In Mühlheim und Hamborn, einem weiteren Zentrum der Syndikalisten, lagen die Betriebe von Thyssen. Die Lücken in der Leitung der Betriebe wurden von den Betriebsräten gefüllt. Dies geschah offensichtlich mit einer solchen Effizienz, das ein Mitglied der Familie Thyssen gegenüber einem Vertreter der englischen Botschaft den Schluss zog, der Aufstand müsse von langer Hand gründlich vorbereitet gewesen sein.

• [GESAMMELTES MATERIAL]:
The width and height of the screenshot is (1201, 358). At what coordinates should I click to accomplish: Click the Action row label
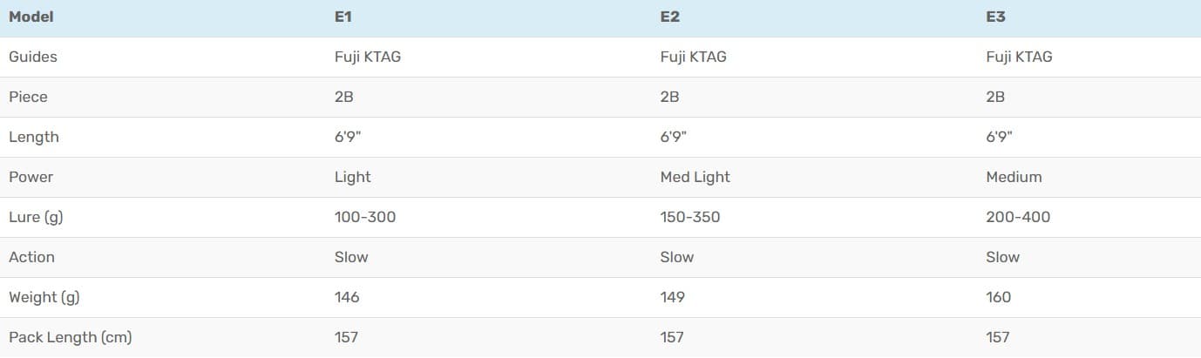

• [ARBEITSAUFTRAG A]:
Übersetze den folgenden Satz aus dem Text über die Thyssen-Betriebe ins Englische: „In Mühlheim und Hamborn, einem weiteren Zentrum der Syndikalisten, lagen die Betriebe von Thyssen.“
• [ARBEITSAUFTRAG B]:
Beantworte anhand des Textes über die Thyssen-Betriebe kurz die folgenden Fragen:
(i) Wessen Betriebe lagen in Mühlheim und Hamborn?
(ii) Wer füllte die Lücken in der Leitung der Betriebe?
(iii) Wem gegenüber zog ein Mitglied der Familie Thyssen seinen Schluss über den Aufstand?

• [LÖSUNG A]:
In Mühlheim and Hamborn, another center of the syndicalists, lay the Thyssen works.

• [LÖSUNG B]:
(i) Die Betriebe von Thyssen.
(ii) Die Betriebsräte.
(iii) Einem Vertreter der englischen Botschaft.